__Instruction__:
Repeat the stretch of data from the line containing "Web filter chip" through the line containing "pos(727,41)", changing "Viewport" to "Window" and leaving all else untouched.

__Input for this task__:
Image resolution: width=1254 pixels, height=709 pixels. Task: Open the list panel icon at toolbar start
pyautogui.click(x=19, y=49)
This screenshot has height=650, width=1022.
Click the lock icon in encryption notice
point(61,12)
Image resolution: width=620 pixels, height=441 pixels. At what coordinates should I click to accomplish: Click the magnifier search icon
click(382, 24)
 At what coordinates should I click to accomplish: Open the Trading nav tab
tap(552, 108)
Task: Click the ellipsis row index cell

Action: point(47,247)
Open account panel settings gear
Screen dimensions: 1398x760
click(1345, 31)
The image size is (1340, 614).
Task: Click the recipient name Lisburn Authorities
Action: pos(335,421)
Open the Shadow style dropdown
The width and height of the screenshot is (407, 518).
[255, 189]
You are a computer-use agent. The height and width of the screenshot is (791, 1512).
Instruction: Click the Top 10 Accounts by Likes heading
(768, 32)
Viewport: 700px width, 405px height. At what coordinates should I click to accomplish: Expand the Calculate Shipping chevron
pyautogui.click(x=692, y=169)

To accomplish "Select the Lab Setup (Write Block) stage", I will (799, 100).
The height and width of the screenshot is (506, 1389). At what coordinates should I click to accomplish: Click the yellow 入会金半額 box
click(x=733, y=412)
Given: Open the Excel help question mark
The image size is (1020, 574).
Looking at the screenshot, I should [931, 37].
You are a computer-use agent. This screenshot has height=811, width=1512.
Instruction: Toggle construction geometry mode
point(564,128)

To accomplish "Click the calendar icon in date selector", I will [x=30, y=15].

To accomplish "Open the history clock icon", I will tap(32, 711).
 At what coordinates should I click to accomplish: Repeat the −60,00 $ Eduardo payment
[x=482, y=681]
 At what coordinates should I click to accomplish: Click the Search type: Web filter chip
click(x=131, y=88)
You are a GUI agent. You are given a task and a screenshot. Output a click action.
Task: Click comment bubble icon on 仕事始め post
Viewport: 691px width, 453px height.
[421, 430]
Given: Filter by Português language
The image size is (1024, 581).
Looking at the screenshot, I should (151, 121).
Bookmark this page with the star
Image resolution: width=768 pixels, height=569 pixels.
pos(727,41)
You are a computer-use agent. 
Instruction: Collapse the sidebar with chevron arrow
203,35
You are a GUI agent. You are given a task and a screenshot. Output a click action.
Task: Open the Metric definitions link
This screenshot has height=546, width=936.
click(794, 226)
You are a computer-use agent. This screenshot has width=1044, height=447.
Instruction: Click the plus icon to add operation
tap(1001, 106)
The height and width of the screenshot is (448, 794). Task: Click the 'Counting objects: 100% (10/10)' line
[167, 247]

__Final answer__:
 At what coordinates should I click to accomplish: Click the Search type: Web filter chip
click(x=131, y=88)
You are a GUI agent. You are given a task and a screenshot. Output a click action.
Task: Click comment bubble icon on 仕事始め post
Window: 691px width, 453px height.
[421, 430]
Given: Filter by Português language
The image size is (1024, 581).
Looking at the screenshot, I should (151, 121).
Bookmark this page with the star
Image resolution: width=768 pixels, height=569 pixels.
pos(727,41)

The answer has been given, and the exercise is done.